Various laboratories and organizations have formed in order to develop and perform wildlife forensic sciences. The Society for Wildlife Forensic Science and Scientific Working Group for Wildlife Forensic Sciences were both formed in 2011. In addition, the Wildlife Forensic and Conservation Genetics Cell was formed by merging a Wildlife Forensic and Conservation Genetics Labs. The Wildlife Forensic and Conservation Genetics Cell was formed in order to support the enforcement and creation of the Wildlife Protection Act. In addition to various laboratories, there are several organizations that also aid in the wildlife forensic science. The World Wildlife Fund helps provide education about wildlife crime and wildlife forensic sciences. CITES, TRAFFIC, and the IUCN also support wildlife forensic science, and use the data from it to support the conservation of wildlife.
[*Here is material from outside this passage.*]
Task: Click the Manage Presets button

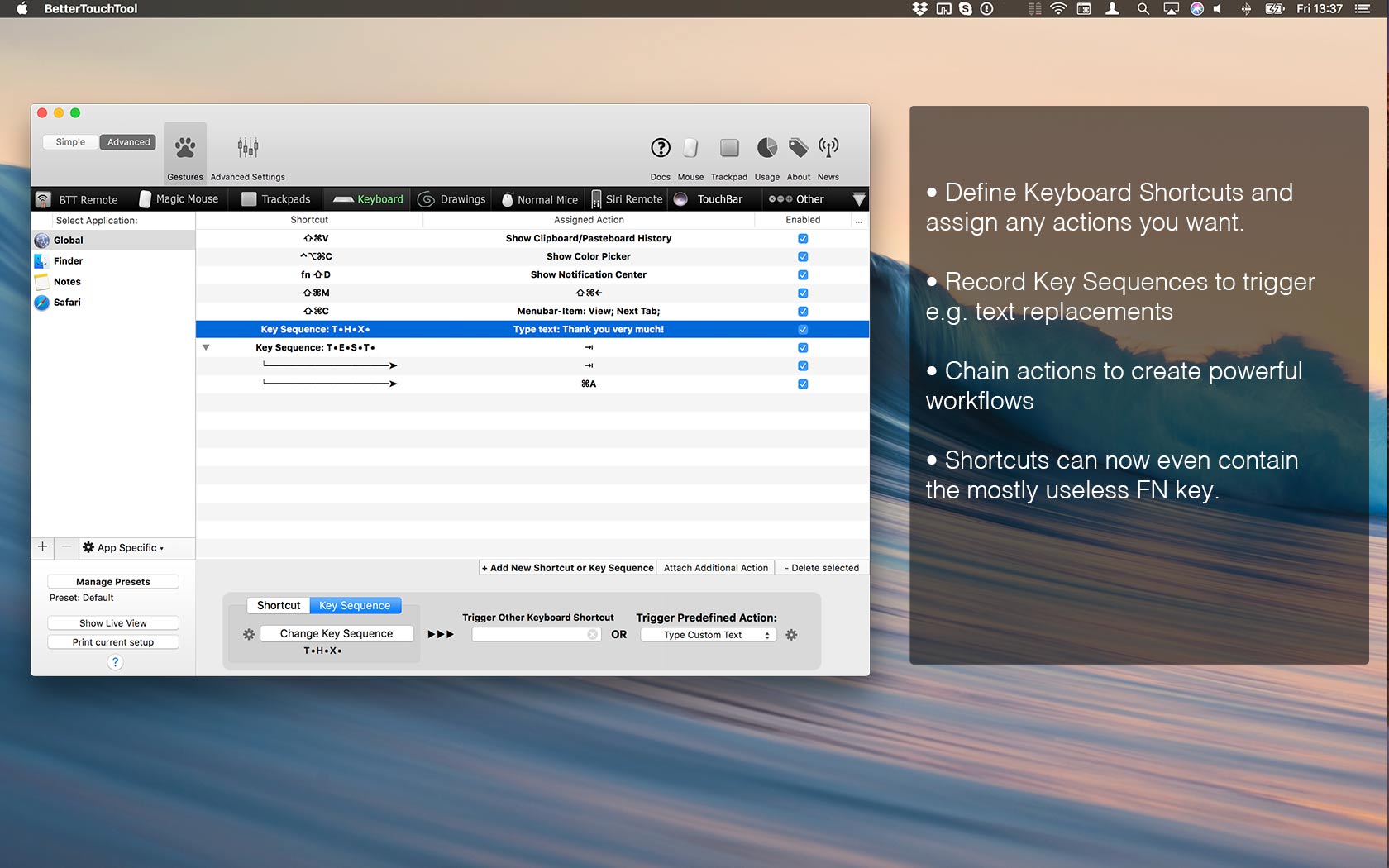Action: pyautogui.click(x=113, y=581)
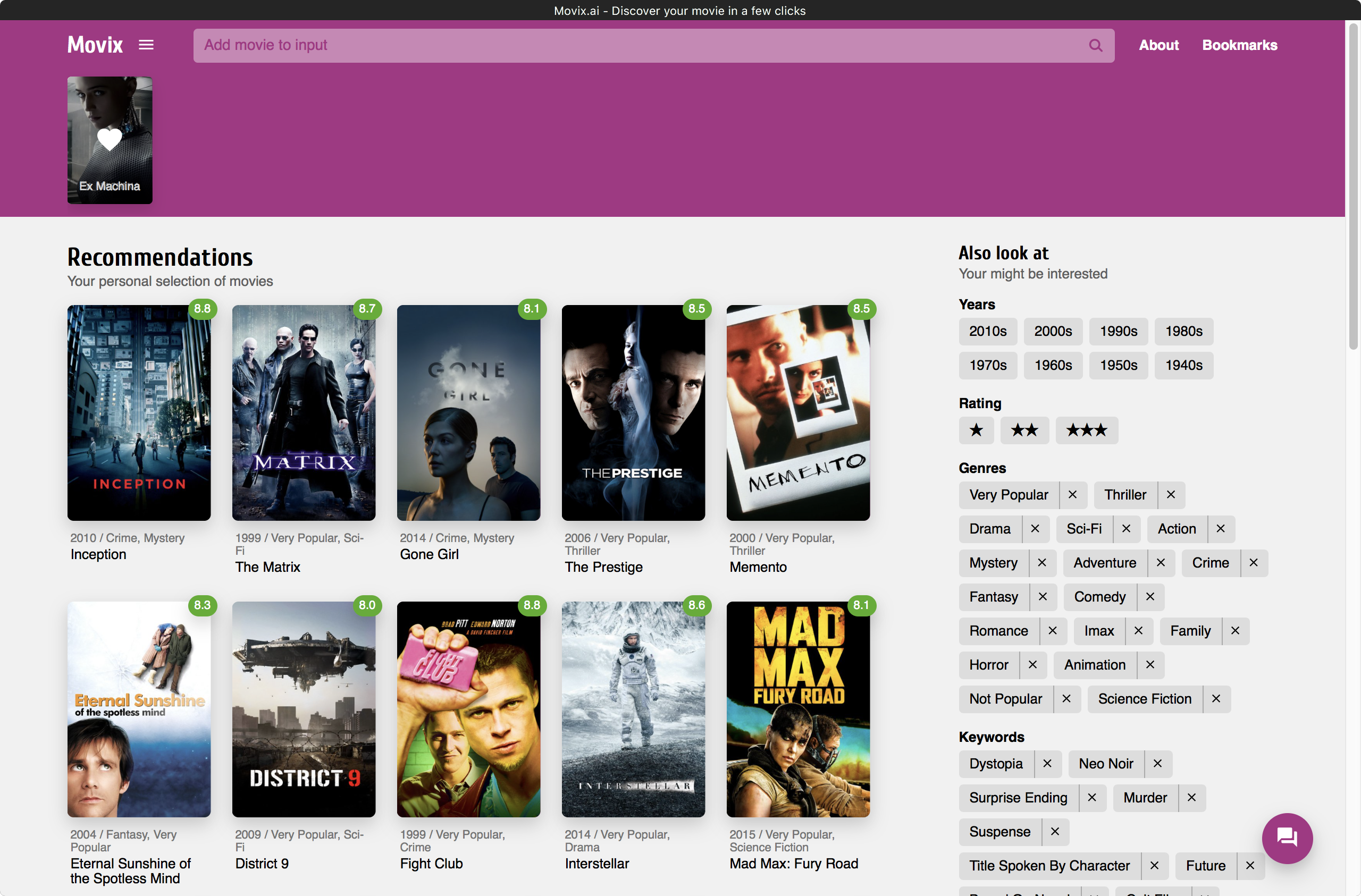
Task: Remove the Sci-Fi genre filter
Action: coord(1126,529)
Finally, Interpol, an organization that handles international crime focuses specific support to wildlife forensic science and its use in solving wildlife crimes.

== Scope==

While animals and plants are the victims in the crimes of illegal wildlife trade and animal abuse, society is also affected when those crimes are used to fund illegal drugs, weapons and terrorism. Links between human trafficking, public corruption and illegal fishing have also been reported. The continued development and integration of wildlife forensic science as a field will be critical for successful management of the many significant social and conservation issues related to the illegal wildlife trade and wildlife law enforcement.